*AIM OF THE EXERCISE*: Copy every line of the listing that holds the string "Helfer".

*THE RECORDS*:
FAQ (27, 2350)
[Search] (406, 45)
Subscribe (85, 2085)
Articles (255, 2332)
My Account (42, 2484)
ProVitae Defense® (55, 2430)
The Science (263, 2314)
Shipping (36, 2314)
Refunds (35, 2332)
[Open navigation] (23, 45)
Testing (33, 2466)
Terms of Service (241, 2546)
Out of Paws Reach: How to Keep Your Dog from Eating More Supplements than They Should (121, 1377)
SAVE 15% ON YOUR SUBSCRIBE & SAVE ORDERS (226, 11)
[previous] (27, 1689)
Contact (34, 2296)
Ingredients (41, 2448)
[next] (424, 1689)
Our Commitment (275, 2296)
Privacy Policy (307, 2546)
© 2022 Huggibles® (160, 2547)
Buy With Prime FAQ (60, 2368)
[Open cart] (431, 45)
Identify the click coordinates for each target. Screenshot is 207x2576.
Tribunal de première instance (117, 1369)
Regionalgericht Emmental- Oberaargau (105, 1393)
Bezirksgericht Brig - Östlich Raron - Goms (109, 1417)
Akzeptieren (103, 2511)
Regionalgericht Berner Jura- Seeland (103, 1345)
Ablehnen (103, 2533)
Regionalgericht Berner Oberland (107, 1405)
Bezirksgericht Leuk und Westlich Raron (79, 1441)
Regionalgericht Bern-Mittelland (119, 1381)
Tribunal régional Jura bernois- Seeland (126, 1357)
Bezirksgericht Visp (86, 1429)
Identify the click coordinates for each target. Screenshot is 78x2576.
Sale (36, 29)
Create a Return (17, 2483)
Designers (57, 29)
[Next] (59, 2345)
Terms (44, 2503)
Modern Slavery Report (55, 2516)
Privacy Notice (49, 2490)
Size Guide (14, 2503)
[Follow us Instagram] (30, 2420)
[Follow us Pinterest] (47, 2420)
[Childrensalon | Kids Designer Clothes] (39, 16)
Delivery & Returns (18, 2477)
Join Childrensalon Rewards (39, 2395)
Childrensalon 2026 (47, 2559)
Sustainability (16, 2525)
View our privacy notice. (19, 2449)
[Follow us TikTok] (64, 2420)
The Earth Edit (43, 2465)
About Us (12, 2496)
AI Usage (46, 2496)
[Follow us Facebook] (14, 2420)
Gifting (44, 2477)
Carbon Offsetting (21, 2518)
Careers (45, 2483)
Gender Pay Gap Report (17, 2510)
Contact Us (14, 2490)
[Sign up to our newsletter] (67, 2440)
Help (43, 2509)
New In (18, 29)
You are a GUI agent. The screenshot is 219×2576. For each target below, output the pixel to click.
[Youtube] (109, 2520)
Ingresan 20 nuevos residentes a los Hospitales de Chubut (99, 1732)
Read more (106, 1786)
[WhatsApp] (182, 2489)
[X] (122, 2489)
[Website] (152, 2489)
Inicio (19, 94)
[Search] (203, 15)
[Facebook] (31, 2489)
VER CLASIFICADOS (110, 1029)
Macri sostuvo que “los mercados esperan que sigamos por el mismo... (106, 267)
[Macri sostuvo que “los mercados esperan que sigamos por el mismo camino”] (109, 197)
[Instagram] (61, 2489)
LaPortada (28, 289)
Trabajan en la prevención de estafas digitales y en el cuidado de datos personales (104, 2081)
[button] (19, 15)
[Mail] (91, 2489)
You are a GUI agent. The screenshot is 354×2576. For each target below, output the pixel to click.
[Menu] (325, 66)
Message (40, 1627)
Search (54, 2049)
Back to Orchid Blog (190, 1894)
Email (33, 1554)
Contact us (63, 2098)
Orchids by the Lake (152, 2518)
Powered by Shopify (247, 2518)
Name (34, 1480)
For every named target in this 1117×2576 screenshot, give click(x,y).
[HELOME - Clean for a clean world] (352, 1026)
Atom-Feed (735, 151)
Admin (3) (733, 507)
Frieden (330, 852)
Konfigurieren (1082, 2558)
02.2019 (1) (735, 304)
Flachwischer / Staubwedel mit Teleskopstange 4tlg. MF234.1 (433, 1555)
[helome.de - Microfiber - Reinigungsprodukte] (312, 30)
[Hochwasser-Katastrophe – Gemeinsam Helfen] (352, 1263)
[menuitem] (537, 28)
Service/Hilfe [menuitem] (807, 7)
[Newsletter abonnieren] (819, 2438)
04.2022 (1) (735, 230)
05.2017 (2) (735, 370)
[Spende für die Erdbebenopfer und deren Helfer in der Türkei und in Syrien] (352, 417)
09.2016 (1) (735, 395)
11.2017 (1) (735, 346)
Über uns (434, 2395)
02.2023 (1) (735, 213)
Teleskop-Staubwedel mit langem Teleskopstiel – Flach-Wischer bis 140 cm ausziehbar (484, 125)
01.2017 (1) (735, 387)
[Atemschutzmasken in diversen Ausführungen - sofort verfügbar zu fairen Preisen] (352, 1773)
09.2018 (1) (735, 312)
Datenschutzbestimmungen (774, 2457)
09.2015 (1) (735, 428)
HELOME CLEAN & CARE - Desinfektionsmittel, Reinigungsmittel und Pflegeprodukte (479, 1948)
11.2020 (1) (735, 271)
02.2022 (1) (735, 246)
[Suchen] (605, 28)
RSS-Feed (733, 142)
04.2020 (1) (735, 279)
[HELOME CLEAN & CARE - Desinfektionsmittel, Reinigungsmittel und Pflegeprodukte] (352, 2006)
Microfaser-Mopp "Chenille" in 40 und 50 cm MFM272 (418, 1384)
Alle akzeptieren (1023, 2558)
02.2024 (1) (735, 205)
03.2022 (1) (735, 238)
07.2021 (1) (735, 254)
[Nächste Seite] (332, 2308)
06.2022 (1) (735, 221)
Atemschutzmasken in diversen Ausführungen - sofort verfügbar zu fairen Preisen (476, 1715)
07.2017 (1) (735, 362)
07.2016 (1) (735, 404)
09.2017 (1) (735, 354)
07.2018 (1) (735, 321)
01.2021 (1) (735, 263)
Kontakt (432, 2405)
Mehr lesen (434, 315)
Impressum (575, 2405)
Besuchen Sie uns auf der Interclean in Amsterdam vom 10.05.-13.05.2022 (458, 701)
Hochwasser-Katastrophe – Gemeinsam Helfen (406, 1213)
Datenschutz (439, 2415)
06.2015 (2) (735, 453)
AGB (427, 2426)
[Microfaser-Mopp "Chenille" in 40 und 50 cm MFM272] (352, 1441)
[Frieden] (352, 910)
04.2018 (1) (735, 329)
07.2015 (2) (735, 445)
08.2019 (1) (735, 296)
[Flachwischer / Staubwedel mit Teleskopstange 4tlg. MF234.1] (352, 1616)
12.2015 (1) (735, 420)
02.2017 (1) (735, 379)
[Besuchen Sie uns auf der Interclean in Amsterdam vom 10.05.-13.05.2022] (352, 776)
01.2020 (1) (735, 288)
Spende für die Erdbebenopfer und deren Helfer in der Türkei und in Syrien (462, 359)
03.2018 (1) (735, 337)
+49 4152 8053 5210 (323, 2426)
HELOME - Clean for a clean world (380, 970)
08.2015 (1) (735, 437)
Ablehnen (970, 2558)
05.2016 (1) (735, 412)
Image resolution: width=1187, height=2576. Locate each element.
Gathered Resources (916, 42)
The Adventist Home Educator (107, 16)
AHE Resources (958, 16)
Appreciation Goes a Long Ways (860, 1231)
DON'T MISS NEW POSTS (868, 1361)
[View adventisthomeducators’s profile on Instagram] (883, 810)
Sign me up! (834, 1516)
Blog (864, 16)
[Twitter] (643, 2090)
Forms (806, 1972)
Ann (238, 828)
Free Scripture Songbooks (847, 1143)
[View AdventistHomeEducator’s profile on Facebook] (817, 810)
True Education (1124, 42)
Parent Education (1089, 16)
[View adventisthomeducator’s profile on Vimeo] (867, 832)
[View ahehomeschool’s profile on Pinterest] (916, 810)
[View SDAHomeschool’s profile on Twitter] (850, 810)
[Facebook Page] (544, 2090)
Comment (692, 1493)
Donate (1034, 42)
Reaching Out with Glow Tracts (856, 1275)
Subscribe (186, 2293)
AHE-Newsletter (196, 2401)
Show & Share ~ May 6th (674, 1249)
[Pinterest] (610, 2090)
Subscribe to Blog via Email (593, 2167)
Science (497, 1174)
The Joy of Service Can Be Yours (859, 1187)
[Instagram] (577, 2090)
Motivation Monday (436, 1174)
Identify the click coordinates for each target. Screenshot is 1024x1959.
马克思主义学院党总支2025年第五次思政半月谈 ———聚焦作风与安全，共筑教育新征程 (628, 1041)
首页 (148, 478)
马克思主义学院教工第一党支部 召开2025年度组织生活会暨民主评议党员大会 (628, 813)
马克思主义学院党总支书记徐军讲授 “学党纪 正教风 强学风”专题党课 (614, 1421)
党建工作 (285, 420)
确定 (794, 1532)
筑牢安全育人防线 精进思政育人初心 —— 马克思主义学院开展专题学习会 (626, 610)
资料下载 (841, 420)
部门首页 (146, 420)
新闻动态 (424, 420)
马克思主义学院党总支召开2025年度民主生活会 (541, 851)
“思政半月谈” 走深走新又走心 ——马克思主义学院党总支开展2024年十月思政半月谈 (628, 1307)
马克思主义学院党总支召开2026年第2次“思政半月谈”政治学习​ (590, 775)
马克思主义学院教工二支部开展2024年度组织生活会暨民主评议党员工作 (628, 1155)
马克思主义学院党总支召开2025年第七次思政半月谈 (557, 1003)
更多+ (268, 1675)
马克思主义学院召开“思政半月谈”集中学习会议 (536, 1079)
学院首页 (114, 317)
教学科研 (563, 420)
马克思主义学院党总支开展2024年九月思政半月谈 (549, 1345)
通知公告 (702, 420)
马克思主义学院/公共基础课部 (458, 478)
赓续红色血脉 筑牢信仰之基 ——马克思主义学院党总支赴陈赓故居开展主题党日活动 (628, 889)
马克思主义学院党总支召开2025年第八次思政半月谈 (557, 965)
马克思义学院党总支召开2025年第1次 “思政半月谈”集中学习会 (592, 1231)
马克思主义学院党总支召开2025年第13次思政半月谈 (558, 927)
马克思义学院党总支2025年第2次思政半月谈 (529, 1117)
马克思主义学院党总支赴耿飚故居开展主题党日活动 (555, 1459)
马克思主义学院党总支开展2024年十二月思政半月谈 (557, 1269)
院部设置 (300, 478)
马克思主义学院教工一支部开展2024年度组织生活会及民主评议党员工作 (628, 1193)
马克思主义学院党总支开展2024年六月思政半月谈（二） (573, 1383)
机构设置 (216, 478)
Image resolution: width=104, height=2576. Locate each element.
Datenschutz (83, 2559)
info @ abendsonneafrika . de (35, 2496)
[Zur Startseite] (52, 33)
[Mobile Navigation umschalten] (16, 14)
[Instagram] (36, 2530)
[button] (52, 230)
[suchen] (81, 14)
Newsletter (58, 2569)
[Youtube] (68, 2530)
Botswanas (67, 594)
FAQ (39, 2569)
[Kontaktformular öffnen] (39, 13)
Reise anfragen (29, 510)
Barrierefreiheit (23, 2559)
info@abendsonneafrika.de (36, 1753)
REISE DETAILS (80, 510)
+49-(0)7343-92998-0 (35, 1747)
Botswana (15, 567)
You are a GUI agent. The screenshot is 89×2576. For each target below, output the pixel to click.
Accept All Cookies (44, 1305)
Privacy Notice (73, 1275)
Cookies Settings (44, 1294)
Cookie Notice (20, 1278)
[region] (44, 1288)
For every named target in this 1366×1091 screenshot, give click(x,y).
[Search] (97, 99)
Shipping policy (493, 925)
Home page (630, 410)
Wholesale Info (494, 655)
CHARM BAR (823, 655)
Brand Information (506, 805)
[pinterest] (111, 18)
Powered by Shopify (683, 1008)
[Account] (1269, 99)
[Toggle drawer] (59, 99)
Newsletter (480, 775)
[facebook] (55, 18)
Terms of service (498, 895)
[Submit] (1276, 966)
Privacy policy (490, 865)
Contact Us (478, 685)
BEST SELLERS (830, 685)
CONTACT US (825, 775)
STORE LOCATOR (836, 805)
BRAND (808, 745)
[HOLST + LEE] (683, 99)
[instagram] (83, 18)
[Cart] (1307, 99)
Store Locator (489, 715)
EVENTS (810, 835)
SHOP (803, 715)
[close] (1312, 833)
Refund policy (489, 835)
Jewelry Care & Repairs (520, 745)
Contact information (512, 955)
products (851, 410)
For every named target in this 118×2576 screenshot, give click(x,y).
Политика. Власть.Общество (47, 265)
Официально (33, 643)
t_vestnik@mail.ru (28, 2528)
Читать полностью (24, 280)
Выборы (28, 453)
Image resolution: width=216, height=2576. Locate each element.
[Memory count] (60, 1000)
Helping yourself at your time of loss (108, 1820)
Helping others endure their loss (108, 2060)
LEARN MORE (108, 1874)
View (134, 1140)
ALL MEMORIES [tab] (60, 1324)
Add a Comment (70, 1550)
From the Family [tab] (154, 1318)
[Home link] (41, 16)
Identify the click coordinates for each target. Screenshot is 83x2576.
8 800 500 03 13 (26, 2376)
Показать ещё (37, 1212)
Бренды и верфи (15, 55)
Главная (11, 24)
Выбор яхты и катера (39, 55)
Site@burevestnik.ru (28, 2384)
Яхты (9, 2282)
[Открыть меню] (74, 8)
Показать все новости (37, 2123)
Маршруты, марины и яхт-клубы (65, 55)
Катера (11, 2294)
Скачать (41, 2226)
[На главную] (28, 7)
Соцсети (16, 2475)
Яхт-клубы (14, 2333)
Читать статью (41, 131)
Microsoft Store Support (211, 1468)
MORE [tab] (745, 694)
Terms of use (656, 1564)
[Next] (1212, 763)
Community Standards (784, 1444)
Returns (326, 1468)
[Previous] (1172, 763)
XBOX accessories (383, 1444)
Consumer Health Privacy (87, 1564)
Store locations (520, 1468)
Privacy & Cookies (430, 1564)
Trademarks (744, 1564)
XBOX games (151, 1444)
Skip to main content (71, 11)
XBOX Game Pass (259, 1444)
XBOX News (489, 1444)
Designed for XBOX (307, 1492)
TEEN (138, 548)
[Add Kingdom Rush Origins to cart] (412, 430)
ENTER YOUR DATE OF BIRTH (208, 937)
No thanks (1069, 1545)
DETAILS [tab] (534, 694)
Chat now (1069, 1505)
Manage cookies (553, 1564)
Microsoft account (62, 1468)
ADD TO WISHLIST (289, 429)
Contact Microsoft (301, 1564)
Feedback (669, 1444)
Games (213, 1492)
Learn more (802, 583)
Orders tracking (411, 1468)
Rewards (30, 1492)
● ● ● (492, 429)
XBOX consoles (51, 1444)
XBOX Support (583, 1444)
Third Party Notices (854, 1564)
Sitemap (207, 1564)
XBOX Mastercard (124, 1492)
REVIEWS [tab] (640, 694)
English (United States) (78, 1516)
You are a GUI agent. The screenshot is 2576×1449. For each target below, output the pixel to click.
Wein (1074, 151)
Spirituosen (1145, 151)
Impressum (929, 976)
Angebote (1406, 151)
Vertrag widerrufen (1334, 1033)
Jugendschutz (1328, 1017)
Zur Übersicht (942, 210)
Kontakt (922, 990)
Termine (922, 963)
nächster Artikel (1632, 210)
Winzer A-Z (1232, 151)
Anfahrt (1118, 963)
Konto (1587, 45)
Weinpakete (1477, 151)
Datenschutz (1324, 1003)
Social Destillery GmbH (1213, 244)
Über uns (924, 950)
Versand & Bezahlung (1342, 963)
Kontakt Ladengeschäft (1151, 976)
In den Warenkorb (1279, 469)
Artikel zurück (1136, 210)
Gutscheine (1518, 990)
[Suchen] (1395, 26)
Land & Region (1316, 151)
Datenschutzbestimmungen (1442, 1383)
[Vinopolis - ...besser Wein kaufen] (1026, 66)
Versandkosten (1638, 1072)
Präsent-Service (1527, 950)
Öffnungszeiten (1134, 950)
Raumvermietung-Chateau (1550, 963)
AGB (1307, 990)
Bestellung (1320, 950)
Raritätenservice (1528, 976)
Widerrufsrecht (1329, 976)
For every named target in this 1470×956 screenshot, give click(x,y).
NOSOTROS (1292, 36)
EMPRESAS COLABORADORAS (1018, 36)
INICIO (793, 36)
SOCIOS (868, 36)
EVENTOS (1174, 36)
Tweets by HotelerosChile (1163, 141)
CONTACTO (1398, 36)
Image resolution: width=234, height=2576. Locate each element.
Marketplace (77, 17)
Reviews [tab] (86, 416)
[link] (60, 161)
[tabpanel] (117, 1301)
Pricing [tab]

*EXERCISE SOLUTION*:
[Spende für die Erdbebenopfer und deren Helfer in der Türkei und in Syrien] (352, 417)
Spende für die Erdbebenopfer und deren Helfer in der Türkei und in Syrien (462, 359)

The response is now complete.